PROBLEM TO SOLVE
Once the data has been read, print it back in full, exactly.

┌──

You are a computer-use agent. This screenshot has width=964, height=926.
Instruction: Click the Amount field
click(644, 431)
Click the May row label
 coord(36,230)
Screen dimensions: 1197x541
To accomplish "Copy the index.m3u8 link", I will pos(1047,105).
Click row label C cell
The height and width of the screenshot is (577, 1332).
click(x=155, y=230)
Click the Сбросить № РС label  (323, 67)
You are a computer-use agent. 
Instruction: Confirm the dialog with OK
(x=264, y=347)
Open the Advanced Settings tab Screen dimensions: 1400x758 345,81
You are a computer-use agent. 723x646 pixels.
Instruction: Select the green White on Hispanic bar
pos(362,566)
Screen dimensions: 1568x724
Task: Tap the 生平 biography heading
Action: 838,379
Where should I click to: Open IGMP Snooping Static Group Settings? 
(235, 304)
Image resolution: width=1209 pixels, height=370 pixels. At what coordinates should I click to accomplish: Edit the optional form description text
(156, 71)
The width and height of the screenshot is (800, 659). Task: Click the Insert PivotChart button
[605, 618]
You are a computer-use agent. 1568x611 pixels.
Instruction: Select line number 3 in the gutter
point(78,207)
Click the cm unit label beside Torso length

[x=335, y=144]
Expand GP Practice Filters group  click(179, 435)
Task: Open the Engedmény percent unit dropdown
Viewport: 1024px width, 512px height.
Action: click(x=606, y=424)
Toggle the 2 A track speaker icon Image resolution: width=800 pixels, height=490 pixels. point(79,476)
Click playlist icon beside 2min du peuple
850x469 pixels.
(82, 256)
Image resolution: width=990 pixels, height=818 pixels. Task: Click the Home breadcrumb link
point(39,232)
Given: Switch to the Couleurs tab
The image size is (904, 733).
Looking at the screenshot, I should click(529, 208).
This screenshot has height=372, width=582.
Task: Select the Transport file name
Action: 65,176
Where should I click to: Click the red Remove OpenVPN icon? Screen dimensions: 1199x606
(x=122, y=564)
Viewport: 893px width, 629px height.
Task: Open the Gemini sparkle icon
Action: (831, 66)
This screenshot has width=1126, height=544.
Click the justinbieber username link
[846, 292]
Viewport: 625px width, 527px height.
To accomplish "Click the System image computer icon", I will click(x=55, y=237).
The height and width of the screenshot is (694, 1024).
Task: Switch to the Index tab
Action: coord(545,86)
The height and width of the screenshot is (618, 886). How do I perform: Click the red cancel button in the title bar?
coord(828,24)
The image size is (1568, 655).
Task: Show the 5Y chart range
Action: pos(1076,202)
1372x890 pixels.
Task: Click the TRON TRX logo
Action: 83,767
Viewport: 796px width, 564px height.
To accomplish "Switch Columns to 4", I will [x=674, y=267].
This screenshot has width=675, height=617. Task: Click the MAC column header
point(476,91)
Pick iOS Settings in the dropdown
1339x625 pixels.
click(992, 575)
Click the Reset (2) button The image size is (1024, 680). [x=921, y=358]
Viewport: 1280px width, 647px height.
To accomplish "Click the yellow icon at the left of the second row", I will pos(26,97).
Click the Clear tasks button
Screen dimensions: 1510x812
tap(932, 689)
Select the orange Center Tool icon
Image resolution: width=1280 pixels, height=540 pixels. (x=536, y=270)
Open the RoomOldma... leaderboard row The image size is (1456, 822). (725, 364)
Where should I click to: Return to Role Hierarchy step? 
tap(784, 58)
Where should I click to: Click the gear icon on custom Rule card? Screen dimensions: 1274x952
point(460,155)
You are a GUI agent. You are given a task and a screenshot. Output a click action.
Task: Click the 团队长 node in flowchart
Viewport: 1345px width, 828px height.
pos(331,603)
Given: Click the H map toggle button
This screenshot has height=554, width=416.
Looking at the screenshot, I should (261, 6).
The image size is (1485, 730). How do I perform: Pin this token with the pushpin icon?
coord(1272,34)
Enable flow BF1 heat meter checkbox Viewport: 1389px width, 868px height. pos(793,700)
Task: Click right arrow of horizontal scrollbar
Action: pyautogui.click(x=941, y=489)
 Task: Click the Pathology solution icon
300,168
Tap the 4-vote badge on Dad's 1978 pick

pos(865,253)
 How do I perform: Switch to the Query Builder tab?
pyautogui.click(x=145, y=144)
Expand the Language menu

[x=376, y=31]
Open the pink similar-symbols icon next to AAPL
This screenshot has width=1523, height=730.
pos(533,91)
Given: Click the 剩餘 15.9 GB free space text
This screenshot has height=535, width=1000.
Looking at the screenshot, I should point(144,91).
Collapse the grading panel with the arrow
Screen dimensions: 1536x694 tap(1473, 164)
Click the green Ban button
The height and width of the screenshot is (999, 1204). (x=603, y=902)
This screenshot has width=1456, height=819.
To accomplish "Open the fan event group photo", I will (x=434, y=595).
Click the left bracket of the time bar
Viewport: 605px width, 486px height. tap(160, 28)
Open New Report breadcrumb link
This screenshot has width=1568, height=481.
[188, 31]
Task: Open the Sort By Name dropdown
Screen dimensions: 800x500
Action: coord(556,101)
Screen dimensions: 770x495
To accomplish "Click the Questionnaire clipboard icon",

└──

RESULT
You are a computer-use agent. This screenshot has width=964, height=926.
Instruction: Click the Amount field
click(644, 431)
Click the May row label
 coord(36,230)
Screen dimensions: 1197x541
To accomplish "Copy the index.m3u8 link", I will pos(1047,105).
Click row label C cell
The height and width of the screenshot is (577, 1332).
click(x=155, y=230)
Click the Сбросить № РС label  (323, 67)
You are a computer-use agent. 
Instruction: Confirm the dialog with OK
(x=264, y=347)
Open the Advanced Settings tab Screen dimensions: 1400x758 345,81
You are a computer-use agent. 723x646 pixels.
Instruction: Select the green White on Hispanic bar
pos(362,566)
Screen dimensions: 1568x724
Task: Tap the 生平 biography heading
Action: 838,379
Where should I click to: Open IGMP Snooping Static Group Settings? 
(235, 304)
Image resolution: width=1209 pixels, height=370 pixels. At what coordinates should I click to accomplish: Edit the optional form description text
(156, 71)
The width and height of the screenshot is (800, 659). Task: Click the Insert PivotChart button
[605, 618]
You are a computer-use agent. 1568x611 pixels.
Instruction: Select line number 3 in the gutter
point(78,207)
Click the cm unit label beside Torso length

[x=335, y=144]
Expand GP Practice Filters group  click(179, 435)
Task: Open the Engedmény percent unit dropdown
Viewport: 1024px width, 512px height.
Action: click(x=606, y=424)
Toggle the 2 A track speaker icon Image resolution: width=800 pixels, height=490 pixels. point(79,476)
Click playlist icon beside 2min du peuple
850x469 pixels.
(82, 256)
Image resolution: width=990 pixels, height=818 pixels. Task: Click the Home breadcrumb link
point(39,232)
Given: Switch to the Couleurs tab
The image size is (904, 733).
Looking at the screenshot, I should click(529, 208).
This screenshot has height=372, width=582.
Task: Select the Transport file name
Action: 65,176
Where should I click to: Click the red Remove OpenVPN icon? Screen dimensions: 1199x606
(x=122, y=564)
Viewport: 893px width, 629px height.
Task: Open the Gemini sparkle icon
Action: (831, 66)
This screenshot has width=1126, height=544.
Click the justinbieber username link
[846, 292]
Viewport: 625px width, 527px height.
To accomplish "Click the System image computer icon", I will click(x=55, y=237).
The height and width of the screenshot is (694, 1024).
Task: Switch to the Index tab
Action: coord(545,86)
The height and width of the screenshot is (618, 886). How do I perform: Click the red cancel button in the title bar?
coord(828,24)
The image size is (1568, 655).
Task: Show the 5Y chart range
Action: pos(1076,202)
1372x890 pixels.
Task: Click the TRON TRX logo
Action: 83,767
Viewport: 796px width, 564px height.
To accomplish "Switch Columns to 4", I will [x=674, y=267].
This screenshot has width=675, height=617. Task: Click the MAC column header
point(476,91)
Pick iOS Settings in the dropdown
1339x625 pixels.
click(992, 575)
Click the Reset (2) button The image size is (1024, 680). [x=921, y=358]
Viewport: 1280px width, 647px height.
To accomplish "Click the yellow icon at the left of the second row", I will pos(26,97).
Click the Clear tasks button
Screen dimensions: 1510x812
tap(932, 689)
Select the orange Center Tool icon
Image resolution: width=1280 pixels, height=540 pixels. (x=536, y=270)
Open the RoomOldma... leaderboard row The image size is (1456, 822). (725, 364)
Where should I click to: Return to Role Hierarchy step? 
tap(784, 58)
Where should I click to: Click the gear icon on custom Rule card? Screen dimensions: 1274x952
point(460,155)
You are a GUI agent. You are given a task and a screenshot. Output a click action.
Task: Click the 团队长 node in flowchart
Viewport: 1345px width, 828px height.
pos(331,603)
Given: Click the H map toggle button
This screenshot has height=554, width=416.
Looking at the screenshot, I should (261, 6).
The image size is (1485, 730). How do I perform: Pin this token with the pushpin icon?
coord(1272,34)
Enable flow BF1 heat meter checkbox Viewport: 1389px width, 868px height. pos(793,700)
Task: Click right arrow of horizontal scrollbar
Action: pyautogui.click(x=941, y=489)
 Task: Click the Pathology solution icon
300,168
Tap the 4-vote badge on Dad's 1978 pick

pos(865,253)
 How do I perform: Switch to the Query Builder tab?
pyautogui.click(x=145, y=144)
Expand the Language menu

[x=376, y=31]
Open the pink similar-symbols icon next to AAPL
This screenshot has width=1523, height=730.
pos(533,91)
Given: Click the 剩餘 15.9 GB free space text
This screenshot has height=535, width=1000.
Looking at the screenshot, I should point(144,91).
Collapse the grading panel with the arrow
Screen dimensions: 1536x694 tap(1473, 164)
Click the green Ban button
The height and width of the screenshot is (999, 1204). (x=603, y=902)
This screenshot has width=1456, height=819.
To accomplish "Open the fan event group photo", I will (x=434, y=595).
Click the left bracket of the time bar
Viewport: 605px width, 486px height. tap(160, 28)
Open New Report breadcrumb link
This screenshot has width=1568, height=481.
[188, 31]
Task: Open the Sort By Name dropdown
Screen dimensions: 800x500
Action: coord(556,101)
Screen dimensions: 770x495
To accomplish "Click the Questionnaire clipboard icon",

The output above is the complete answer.